Motie van het lid Mutluer over een jaarlijkse rapportage over beroepsverboden
Wijziging van het Wetboek van Strafrecht en het Wetboek van Strafvordering en enige andere wetten in verband met verdere versterking van de strafrechtelijke aanpak van ondermijnende criminaliteit (versterking strafrechtelijke aanpak ondermijnende criminaliteit II)
Motie
Nummer: 2025D41397, datum: 2025-09-24, bijgewerkt: 2025-09-25 12:10, versie: 3 (versie 1, versie 2)

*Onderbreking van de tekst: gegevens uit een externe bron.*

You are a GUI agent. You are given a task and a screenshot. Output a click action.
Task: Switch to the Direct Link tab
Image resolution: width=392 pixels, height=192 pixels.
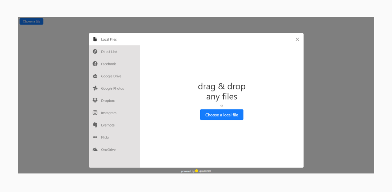pyautogui.click(x=109, y=51)
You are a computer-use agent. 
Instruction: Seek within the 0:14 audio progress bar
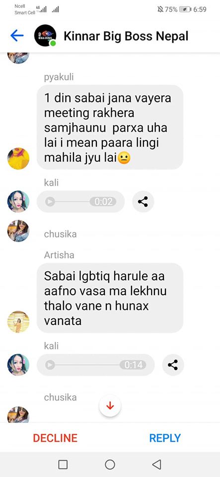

Directe link naar document (.pdf), link naar pagina op de Tweede Kamer site, officiële HTML versie (kst-36463-16).
Gerelateerde personen:- Eerste ondertekenaar: S. Mutluer, Tweede Kamerlid (GroenLinks-PvdA)
Onderdeel van kamerstukdossier 36463 -16 Wijziging van het Wetboek van Strafrecht en het Wetboek van Strafvordering en enige andere wetten in verband met verdere versterking van de strafrechtelijke aanpak van ondermijnende criminaliteit (versterking strafrechtelijke aanpak ondermijnende criminaliteit II).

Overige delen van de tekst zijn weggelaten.